Di fatto, però, quando si parla di persone afasiche definire univocamente cosa è l'afasia rischia di essere davvero riduttivo. Non parlare più bene come prima, può comportare infatti parecchie complicazioni per le persona, per cui l'afasia potrebbe diventare qualcosa di più complesso rispetto al puro danno linguistico. Il danno cognitivo rappresenta infatti un cambiamento con cui la persona, ed i suoi familiari, devono convivere. Un cambiamento che può avere effetti secondari molto diversi da caso a caso e che può coinvolgere la persona e la famiglia a diversi livelli e con diverse problematiche.

In ogni caso, al termine dei tradizionali percorsi di cura e riabilitazione, l'afasia diventa una disabilità cronica con cui dover imparare a convivere. Una disabilità che esce dalla sfera clinica ed entra definitivamente nella sfera sociale della persona e della famiglia. La mancanza di ulteriori interventi in grado di far fronte ai problemi ancora presenti, spesso porta l'afasico od i familiari a rivolgersi ancora ai Servizi, chiedendo ulteriori cicli di riabilitazione che però risulterebbero di scarsa utilità, visto che non vi sono ulteriori margini di recupero di ciò che si è perduto.

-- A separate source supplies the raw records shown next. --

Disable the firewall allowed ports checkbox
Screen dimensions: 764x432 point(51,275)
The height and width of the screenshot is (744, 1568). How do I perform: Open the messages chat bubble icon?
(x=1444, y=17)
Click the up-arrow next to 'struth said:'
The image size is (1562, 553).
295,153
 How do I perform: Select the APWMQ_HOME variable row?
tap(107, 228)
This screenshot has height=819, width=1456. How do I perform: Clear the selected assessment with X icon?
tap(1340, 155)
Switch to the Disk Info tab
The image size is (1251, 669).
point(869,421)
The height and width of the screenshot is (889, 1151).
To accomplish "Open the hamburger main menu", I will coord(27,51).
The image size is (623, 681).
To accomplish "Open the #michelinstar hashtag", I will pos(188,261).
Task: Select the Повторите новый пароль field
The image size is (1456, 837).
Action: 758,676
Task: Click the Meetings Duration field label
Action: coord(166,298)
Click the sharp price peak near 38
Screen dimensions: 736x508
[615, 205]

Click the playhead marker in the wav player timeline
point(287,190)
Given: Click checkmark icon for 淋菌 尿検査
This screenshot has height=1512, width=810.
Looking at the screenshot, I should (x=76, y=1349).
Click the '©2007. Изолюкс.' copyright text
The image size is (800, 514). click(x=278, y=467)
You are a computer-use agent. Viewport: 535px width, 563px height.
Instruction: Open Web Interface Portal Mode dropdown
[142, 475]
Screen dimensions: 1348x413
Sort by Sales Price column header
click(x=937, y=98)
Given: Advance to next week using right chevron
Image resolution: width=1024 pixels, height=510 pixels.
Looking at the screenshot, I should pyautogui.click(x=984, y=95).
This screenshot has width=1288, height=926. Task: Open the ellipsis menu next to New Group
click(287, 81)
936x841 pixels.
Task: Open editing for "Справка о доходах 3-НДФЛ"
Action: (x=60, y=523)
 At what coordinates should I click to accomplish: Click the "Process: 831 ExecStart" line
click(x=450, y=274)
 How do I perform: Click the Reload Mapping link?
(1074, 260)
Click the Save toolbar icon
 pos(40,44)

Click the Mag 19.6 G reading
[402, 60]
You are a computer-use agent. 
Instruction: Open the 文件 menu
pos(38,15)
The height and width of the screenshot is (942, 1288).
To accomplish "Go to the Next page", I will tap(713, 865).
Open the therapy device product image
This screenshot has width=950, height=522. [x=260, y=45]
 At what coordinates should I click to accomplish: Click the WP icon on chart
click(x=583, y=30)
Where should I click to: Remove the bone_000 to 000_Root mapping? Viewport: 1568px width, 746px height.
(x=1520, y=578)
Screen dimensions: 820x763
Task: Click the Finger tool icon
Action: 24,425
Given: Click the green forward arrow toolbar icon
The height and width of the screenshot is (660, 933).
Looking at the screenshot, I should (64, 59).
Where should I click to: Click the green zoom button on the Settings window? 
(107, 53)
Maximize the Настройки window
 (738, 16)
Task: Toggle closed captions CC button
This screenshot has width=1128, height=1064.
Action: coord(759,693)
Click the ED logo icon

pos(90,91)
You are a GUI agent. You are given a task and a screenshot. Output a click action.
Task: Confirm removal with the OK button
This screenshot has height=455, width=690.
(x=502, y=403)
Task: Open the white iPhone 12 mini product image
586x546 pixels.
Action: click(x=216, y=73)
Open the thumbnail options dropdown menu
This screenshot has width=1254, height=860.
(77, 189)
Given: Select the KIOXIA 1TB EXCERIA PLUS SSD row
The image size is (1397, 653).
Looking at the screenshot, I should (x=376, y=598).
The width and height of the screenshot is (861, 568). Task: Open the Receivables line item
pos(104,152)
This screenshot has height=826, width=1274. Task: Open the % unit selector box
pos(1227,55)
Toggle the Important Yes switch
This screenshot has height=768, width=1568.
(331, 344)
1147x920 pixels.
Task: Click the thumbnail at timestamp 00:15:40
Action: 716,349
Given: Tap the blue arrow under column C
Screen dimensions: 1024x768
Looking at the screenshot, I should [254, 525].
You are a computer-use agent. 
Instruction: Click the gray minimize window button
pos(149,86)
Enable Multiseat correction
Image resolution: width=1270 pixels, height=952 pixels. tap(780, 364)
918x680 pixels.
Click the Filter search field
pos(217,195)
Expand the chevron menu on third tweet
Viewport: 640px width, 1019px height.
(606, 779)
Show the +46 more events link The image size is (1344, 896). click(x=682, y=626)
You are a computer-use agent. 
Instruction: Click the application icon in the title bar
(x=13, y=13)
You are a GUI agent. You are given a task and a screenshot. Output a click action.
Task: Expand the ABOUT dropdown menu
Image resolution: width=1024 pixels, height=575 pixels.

Questa situazione critica ha portato alla luce il bisogno di ulteriori interventi, non più focalizzati sulla perdita, ma, semmai sulle risorse ancora disponibili. Un ambito di intervento non più confinato alla sola sfera clinica, ma piuttosto in collegamento con gli aspetti legati alla vita sociale e relazionale delle persone afasiche.